VIVIR CON EL AGUA

    Volver
    Barche voga pesca

    Autor: Michele Del Pup

    Moverse en el agua es normal para quien nace y vive en Venecia que, a diferencia de las ciudades costeras, está situada en una amplia laguna menos expuesta al peligro del mar abierto.

    Creces rodeado de este elemento que impregna la vida cotidiana y desde pequeño aprendes a chapotear dentro, de hecho, una de las actividades que casi todos los habitantes de esta ciudad saben hacer es nadar.

    Desde niños se familiarizan con el elemento líquido cuando las madres llevan, en primavera y verano, a sus hijos a la playa, donde juegan en el batiente y se sienten cada vez más seguros en el agua hasta aprender, si no a nadar con estilo, al menos a mantenerse a flote.

    Hace tiempo se enseñaba a los niños a nadar en los canales de la ciudad, donde hoy está prohibido bañarse, tirando al agua una tabla de madera a la que agarrarse mientras se aprendían los rudimentos de mantenerse a flote o bien atados a una cuerda que un adulto sostenía desde la orilla, y daban las primeras brazadas inexpertas.

    Una necesidad, en el pasado, para quien en el futuro acabaría trabajando en el agua, cuando se empezaba a trabajar ya de jovencitos; por esos tiempos, más aún que hoy, en Venecia el trabajo estaba en los barcos pesqueros o de transporte y, en el siglo pasado, en los grandes "bragozzi" que transportaban mercancías por las costas del mar Adriático.

    Pero saber nadar era útil también en tiempos más recientes, cuando los jóvenes jugaban persiguiéndose entre las barcas amarradas en los canales y no pocas veces alguno, al dar un paso en falso, acababa bañándose de forma imprevista, a menudo fuera de temporada.

    Otra actividad importante hace tiempo unida a los transportes y a las  barcas era la boga. Hoy realizada como "oficio" por los gondoleros para la felicidad de los turistas.
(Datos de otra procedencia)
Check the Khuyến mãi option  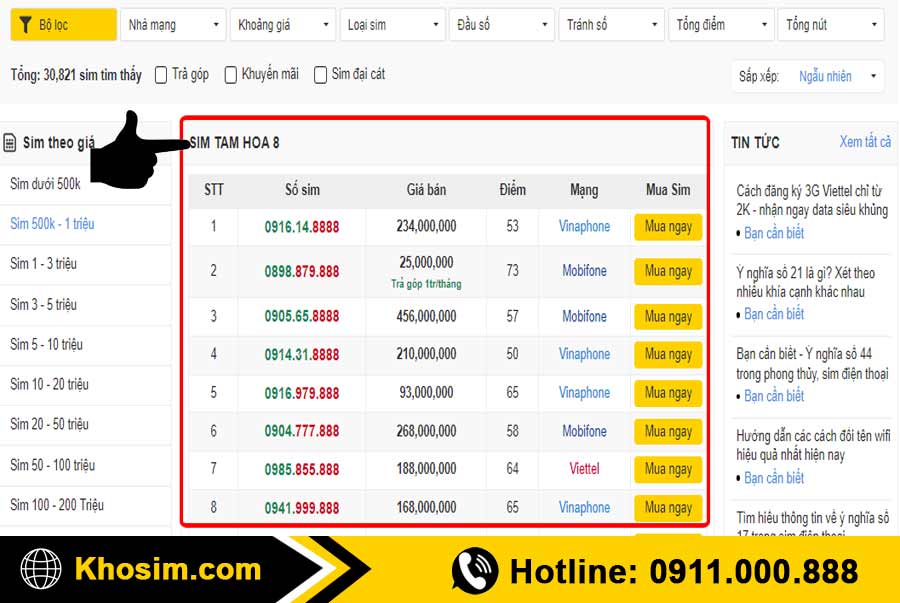(231, 74)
Hace un tiempo estaban los gondoleros "de casada" que, como los chóferes actuales de los ricos, estaban al servicio de una "casa" de familia noble y eran los conductores utilizados para transportar en góndola a toda la familia noble por la ciudad.

    Además de los gondoleros, hoy practican la boga un gran número de apasionados que se dedican a ello en su tiempo libre. Muchas sociedades remeras distribuidas por toda la ciudad llevan a cabo esta antigua tradición, y los bogadores reman de pie en las clásicas barcas de la laguna; las embarcaciones más numerosas son los sandali en todas sus variantes. Se rema a proa y a popa, con los remos respectivamente a derecha e izquierda para equilibrar el impulso y mantener la barca derecha; o bien, un solo bogador en popa con dos remos, más propio de expertos.

    Una de las actividades competitivas más frecuentes en la ciudad son las regatas, que tienen un amplio calendario que empieza en primavera y termina el primer domingo de septiembre. Ese día corre por el Gran Canal el cortejo de la Regata Histórica de Venecia  seguido de las regatas de las diversas categorías de embarcaciones con una competición reservada a las mujeres.

    También la pesca se encuentra entre las actividades que practican los venecianos, sobre todo en periodos concretos del año en que los peces entran en la laguna en busca de lugares tranquilos para la reproducción o cuando vuelven al mar.

    Paseando por la orilla partiendo de S. Elena hasta casi S. Marco puedes ver pescadores aislados absortos en esta actividad. Otro pescan desde la barca en determinadas zonas de la laguna donde hay mayor afluencia de peces, mientras otros, con barcas un poco más grandes, salen al mar.

    Se pesca de todo un poco, desde las preciadas doradas y lubinas hasta los menos apreciados pero sabrosos gobios, con los que se hace un excelente risotto o una buena sopa. No faltan las sepias que se pescan también desde las orillas, con la oscuridad, bajando una lámpara de gas para atraerlas y capturarlas con la red en la superficie.